**Try it**
I would like you to return all of the records exactly as they stand.
--- --- ---
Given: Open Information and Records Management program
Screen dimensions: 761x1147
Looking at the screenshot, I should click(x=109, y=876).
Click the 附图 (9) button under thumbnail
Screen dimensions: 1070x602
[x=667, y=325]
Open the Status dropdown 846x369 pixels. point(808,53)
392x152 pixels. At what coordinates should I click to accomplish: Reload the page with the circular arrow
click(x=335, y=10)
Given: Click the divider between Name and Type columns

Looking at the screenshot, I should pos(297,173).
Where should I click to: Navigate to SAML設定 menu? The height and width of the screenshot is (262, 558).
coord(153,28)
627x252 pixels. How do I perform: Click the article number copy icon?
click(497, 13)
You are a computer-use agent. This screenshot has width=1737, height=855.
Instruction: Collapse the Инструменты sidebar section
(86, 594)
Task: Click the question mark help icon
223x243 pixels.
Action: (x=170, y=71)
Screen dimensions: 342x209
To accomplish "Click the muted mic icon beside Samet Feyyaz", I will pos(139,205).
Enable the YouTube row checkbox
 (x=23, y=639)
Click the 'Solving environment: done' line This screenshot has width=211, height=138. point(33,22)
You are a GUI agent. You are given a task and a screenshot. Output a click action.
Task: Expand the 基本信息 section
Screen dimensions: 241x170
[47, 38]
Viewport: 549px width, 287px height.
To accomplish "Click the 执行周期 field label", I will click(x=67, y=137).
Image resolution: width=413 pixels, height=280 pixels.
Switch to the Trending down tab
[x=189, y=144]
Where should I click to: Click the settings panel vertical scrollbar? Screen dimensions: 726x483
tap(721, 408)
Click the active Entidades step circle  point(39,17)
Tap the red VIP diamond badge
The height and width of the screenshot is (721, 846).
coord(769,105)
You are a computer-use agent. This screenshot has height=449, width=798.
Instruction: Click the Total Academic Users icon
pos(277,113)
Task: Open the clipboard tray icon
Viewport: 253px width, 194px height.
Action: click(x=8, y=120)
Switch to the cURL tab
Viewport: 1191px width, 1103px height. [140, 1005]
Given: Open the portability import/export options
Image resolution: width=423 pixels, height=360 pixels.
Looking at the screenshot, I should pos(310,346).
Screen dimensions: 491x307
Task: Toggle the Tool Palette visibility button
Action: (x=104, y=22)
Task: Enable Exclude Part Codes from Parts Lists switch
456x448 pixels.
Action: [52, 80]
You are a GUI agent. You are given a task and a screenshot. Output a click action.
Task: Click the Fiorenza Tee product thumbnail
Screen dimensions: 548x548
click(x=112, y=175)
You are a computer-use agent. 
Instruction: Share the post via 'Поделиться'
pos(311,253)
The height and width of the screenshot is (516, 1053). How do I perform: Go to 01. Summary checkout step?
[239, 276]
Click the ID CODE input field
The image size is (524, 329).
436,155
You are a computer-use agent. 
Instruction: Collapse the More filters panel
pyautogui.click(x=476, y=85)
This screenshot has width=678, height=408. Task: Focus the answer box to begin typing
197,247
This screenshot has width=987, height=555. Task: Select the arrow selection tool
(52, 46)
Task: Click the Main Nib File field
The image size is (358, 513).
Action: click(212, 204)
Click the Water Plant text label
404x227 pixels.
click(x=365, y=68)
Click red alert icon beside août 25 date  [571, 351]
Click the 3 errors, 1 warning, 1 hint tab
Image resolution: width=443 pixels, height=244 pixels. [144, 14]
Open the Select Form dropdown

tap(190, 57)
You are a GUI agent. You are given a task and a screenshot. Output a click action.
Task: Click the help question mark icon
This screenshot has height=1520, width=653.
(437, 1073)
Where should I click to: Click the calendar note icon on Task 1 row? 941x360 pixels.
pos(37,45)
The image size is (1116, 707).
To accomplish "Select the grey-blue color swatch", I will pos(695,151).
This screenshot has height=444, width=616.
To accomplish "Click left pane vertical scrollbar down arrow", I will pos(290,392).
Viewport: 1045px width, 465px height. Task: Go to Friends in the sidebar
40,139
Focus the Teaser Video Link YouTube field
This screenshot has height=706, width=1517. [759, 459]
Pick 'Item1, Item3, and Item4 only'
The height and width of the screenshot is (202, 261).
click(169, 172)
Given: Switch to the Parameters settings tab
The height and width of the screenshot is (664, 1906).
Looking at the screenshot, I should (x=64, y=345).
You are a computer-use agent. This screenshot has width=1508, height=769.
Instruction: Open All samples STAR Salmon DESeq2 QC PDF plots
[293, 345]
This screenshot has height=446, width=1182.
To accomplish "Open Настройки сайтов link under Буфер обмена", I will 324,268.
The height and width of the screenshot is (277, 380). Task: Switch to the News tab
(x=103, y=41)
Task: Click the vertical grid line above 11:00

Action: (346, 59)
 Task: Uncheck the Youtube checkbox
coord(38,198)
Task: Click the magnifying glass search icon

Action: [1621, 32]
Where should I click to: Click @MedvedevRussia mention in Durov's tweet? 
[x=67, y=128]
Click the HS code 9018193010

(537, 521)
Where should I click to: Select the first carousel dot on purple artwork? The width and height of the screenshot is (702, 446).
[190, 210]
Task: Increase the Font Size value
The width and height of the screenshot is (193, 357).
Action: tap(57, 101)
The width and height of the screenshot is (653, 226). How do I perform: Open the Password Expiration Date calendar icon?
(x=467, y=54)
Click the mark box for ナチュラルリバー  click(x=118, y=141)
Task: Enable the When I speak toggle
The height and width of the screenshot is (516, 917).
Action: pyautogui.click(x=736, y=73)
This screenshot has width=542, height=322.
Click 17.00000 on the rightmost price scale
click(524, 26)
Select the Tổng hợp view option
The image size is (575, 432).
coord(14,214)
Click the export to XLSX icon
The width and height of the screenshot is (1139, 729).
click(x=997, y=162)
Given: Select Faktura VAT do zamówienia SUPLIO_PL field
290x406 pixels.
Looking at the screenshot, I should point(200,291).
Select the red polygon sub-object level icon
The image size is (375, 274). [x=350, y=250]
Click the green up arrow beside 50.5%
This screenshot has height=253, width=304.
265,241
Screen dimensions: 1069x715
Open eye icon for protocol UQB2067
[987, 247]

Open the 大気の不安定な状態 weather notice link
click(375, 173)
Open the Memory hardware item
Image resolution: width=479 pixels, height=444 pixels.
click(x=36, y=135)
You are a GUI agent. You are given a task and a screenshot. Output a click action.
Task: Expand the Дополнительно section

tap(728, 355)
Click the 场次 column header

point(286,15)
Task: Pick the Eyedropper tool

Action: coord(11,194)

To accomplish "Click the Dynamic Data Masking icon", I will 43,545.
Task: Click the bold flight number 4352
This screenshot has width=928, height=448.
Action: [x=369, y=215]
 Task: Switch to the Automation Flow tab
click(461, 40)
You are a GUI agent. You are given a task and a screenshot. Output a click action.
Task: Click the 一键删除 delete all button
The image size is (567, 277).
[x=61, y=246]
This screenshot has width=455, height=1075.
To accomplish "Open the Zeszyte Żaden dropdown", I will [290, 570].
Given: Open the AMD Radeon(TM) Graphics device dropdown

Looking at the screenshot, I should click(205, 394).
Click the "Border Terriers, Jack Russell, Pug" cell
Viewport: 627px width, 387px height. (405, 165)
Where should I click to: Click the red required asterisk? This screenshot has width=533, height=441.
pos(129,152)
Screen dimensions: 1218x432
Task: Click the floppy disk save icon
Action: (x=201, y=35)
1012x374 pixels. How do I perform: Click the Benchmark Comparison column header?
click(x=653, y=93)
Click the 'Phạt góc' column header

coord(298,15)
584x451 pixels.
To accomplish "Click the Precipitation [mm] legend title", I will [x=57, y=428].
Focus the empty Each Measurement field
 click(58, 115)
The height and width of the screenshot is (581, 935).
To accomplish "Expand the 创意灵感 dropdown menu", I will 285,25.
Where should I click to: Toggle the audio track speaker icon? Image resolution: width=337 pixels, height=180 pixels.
--- --- ---
**Solved problem**
Given: Open Information and Records Management program
Screen dimensions: 761x1147
Looking at the screenshot, I should click(x=109, y=876).
Click the 附图 (9) button under thumbnail
Screen dimensions: 1070x602
[x=667, y=325]
Open the Status dropdown 846x369 pixels. point(808,53)
392x152 pixels. At what coordinates should I click to accomplish: Reload the page with the circular arrow
click(x=335, y=10)
Given: Click the divider between Name and Type columns

Looking at the screenshot, I should pos(297,173).
Where should I click to: Navigate to SAML設定 menu? The height and width of the screenshot is (262, 558).
coord(153,28)
627x252 pixels. How do I perform: Click the article number copy icon?
click(497, 13)
You are a computer-use agent. This screenshot has width=1737, height=855.
Instruction: Collapse the Инструменты sidebar section
(86, 594)
Task: Click the question mark help icon
223x243 pixels.
Action: (x=170, y=71)
Screen dimensions: 342x209
To accomplish "Click the muted mic icon beside Samet Feyyaz", I will pos(139,205).
Enable the YouTube row checkbox
 (x=23, y=639)
Click the 'Solving environment: done' line This screenshot has width=211, height=138. point(33,22)
You are a GUI agent. You are given a task and a screenshot. Output a click action.
Task: Expand the 基本信息 section
Screen dimensions: 241x170
[47, 38]
Viewport: 549px width, 287px height.
To accomplish "Click the 执行周期 field label", I will click(x=67, y=137).
Image resolution: width=413 pixels, height=280 pixels.
Switch to the Trending down tab
[x=189, y=144]
Where should I click to: Click the settings panel vertical scrollbar? Screen dimensions: 726x483
tap(721, 408)
Click the active Entidades step circle  point(39,17)
Tap the red VIP diamond badge
The height and width of the screenshot is (721, 846).
coord(769,105)
You are a computer-use agent. This screenshot has height=449, width=798.
Instruction: Click the Total Academic Users icon
pos(277,113)
Task: Open the clipboard tray icon
Viewport: 253px width, 194px height.
Action: click(x=8, y=120)
Switch to the cURL tab
Viewport: 1191px width, 1103px height. [140, 1005]
Given: Open the portability import/export options
Image resolution: width=423 pixels, height=360 pixels.
Looking at the screenshot, I should pos(310,346).
Screen dimensions: 491x307
Task: Toggle the Tool Palette visibility button
Action: (x=104, y=22)
Task: Enable Exclude Part Codes from Parts Lists switch
456x448 pixels.
Action: [52, 80]
You are a GUI agent. You are given a task and a screenshot. Output a click action.
Task: Click the Fiorenza Tee product thumbnail
Screen dimensions: 548x548
click(x=112, y=175)
You are a computer-use agent. 
Instruction: Share the post via 'Поделиться'
pos(311,253)
The height and width of the screenshot is (516, 1053). How do I perform: Go to 01. Summary checkout step?
[239, 276]
Click the ID CODE input field
The image size is (524, 329).
436,155
You are a computer-use agent. 
Instruction: Collapse the More filters panel
pyautogui.click(x=476, y=85)
This screenshot has width=678, height=408. Task: Focus the answer box to begin typing
197,247
This screenshot has width=987, height=555. Task: Select the arrow selection tool
(52, 46)
Task: Click the Main Nib File field
The image size is (358, 513).
Action: click(212, 204)
Click the Water Plant text label
404x227 pixels.
click(x=365, y=68)
Click red alert icon beside août 25 date  [571, 351]
Click the 3 errors, 1 warning, 1 hint tab
Image resolution: width=443 pixels, height=244 pixels. [144, 14]
Open the Select Form dropdown

tap(190, 57)
You are a GUI agent. You are given a task and a screenshot. Output a click action.
Task: Click the help question mark icon
This screenshot has height=1520, width=653.
(437, 1073)
Where should I click to: Click the calendar note icon on Task 1 row? 941x360 pixels.
pos(37,45)
The image size is (1116, 707).
To accomplish "Select the grey-blue color swatch", I will pos(695,151).
This screenshot has height=444, width=616.
To accomplish "Click left pane vertical scrollbar down arrow", I will pos(290,392).
Viewport: 1045px width, 465px height. Task: Go to Friends in the sidebar
40,139
Focus the Teaser Video Link YouTube field
This screenshot has height=706, width=1517. [759, 459]
Pick 'Item1, Item3, and Item4 only'
The height and width of the screenshot is (202, 261).
click(169, 172)
Given: Switch to the Parameters settings tab
The height and width of the screenshot is (664, 1906).
Looking at the screenshot, I should (x=64, y=345).
You are a computer-use agent. This screenshot has width=1508, height=769.
Instruction: Open All samples STAR Salmon DESeq2 QC PDF plots
[293, 345]
This screenshot has height=446, width=1182.
To accomplish "Open Настройки сайтов link under Буфер обмена", I will 324,268.
The height and width of the screenshot is (277, 380). Task: Switch to the News tab
(x=103, y=41)
Task: Click the vertical grid line above 11:00

Action: (346, 59)
 Task: Uncheck the Youtube checkbox
coord(38,198)
Task: Click the magnifying glass search icon

Action: [1621, 32]
Where should I click to: Click @MedvedevRussia mention in Durov's tweet? 
[x=67, y=128]
Click the HS code 9018193010

(537, 521)
Where should I click to: Select the first carousel dot on purple artwork? The width and height of the screenshot is (702, 446).
[190, 210]
Task: Increase the Font Size value
The width and height of the screenshot is (193, 357).
Action: tap(57, 101)
The width and height of the screenshot is (653, 226). How do I perform: Open the Password Expiration Date calendar icon?
(x=467, y=54)
Click the mark box for ナチュラルリバー  click(x=118, y=141)
Task: Enable the When I speak toggle
The height and width of the screenshot is (516, 917).
Action: pyautogui.click(x=736, y=73)
This screenshot has width=542, height=322.
Click 17.00000 on the rightmost price scale
click(524, 26)
Select the Tổng hợp view option
The image size is (575, 432).
coord(14,214)
Click the export to XLSX icon
The width and height of the screenshot is (1139, 729).
click(x=997, y=162)
Given: Select Faktura VAT do zamówienia SUPLIO_PL field
290x406 pixels.
Looking at the screenshot, I should point(200,291).
Select the red polygon sub-object level icon
The image size is (375, 274). [x=350, y=250]
Click the green up arrow beside 50.5%
This screenshot has height=253, width=304.
265,241
Screen dimensions: 1069x715
Open eye icon for protocol UQB2067
[987, 247]

Open the 大気の不安定な状態 weather notice link
click(375, 173)
Open the Memory hardware item
Image resolution: width=479 pixels, height=444 pixels.
click(x=36, y=135)
You are a GUI agent. You are given a task and a screenshot. Output a click action.
Task: Expand the Дополнительно section

tap(728, 355)
Click the 场次 column header

point(286,15)
Task: Pick the Eyedropper tool

Action: coord(11,194)

To accomplish "Click the Dynamic Data Masking icon", I will 43,545.
Task: Click the bold flight number 4352
This screenshot has width=928, height=448.
Action: [x=369, y=215]
 Task: Switch to the Automation Flow tab
click(461, 40)
You are a GUI agent. You are given a task and a screenshot. Output a click action.
Task: Click the 一键删除 delete all button
The image size is (567, 277).
[x=61, y=246]
This screenshot has width=455, height=1075.
To accomplish "Open the Zeszyte Żaden dropdown", I will [290, 570].
Given: Open the AMD Radeon(TM) Graphics device dropdown

Looking at the screenshot, I should click(205, 394).
Click the "Border Terriers, Jack Russell, Pug" cell
Viewport: 627px width, 387px height. (405, 165)
Where should I click to: Click the red required asterisk? This screenshot has width=533, height=441.
pos(129,152)
Screen dimensions: 1218x432
Task: Click the floppy disk save icon
Action: (x=201, y=35)
1012x374 pixels. How do I perform: Click the Benchmark Comparison column header?
click(x=653, y=93)
Click the 'Phạt góc' column header

coord(298,15)
584x451 pixels.
To accomplish "Click the Precipitation [mm] legend title", I will [x=57, y=428].
Focus the empty Each Measurement field
 click(58, 115)
The height and width of the screenshot is (581, 935).
To accomplish "Expand the 创意灵感 dropdown menu", I will 285,25.
Where should I click to: Toggle the audio track speaker icon? Image resolution: width=337 pixels, height=180 pixels.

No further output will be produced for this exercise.